Friday, January 14, 2022

FRIDAY 'ROUND-THE-HORN.



About how many bands can you say
you're always glad to see them?

•  It is, along with everything else, strange to say Terry Teachout has died. As you can see from his About Last Night blog, he was busy as a drama critic for the Wall Street Journal -- as well as a playwright, librettist, and biographer -- when death swooped in and took him. He was no spring chicken, but he was sufficiently buoyant to make you think he was, so his death feels even more untimely than it is. Terry was good at paying attention, which was part of his arsenal as a critic but also his charm as a human being; whether he agreed with you or not, he took account -- generous account -- of what you were saying and doing, and you knew it. I’m very bad at taking advice or criticism, but I didn’t mind it from him, for that reason. And though he was a man of strong (and, I often felt, wrong) beliefs, he had admirable perspective and a very good sense of humor about them.
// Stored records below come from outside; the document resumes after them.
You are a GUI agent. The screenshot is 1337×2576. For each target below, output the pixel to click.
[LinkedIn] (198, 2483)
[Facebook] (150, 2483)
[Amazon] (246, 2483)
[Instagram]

He knew that there was more to life than meets the eye, and I like to think he’s currently following up on that insight.  

•  The Supreme Court, allegedly a politically neutral body, has decided to kill us slowly in order to make it look less like they’re killing us. No other explanation makes allowing the CMS mandate and killing the OSHA mandate look coherent. I mean, if I were forced to come up with a rationale, I hope I could do better than Neil Gorsuch:

…[OSHA] directs us to 29 U. S. C. § 655(c)(1). In that statutory subsection, Congress authorized OSHA to issue “emergency” regulations upon determining that “employees are exposed to grave danger from exposure to substances or agents determined to be toxic or physically harmful” and “that such emergency standard[s] [are] necessary to protect employees from such danger[s]”…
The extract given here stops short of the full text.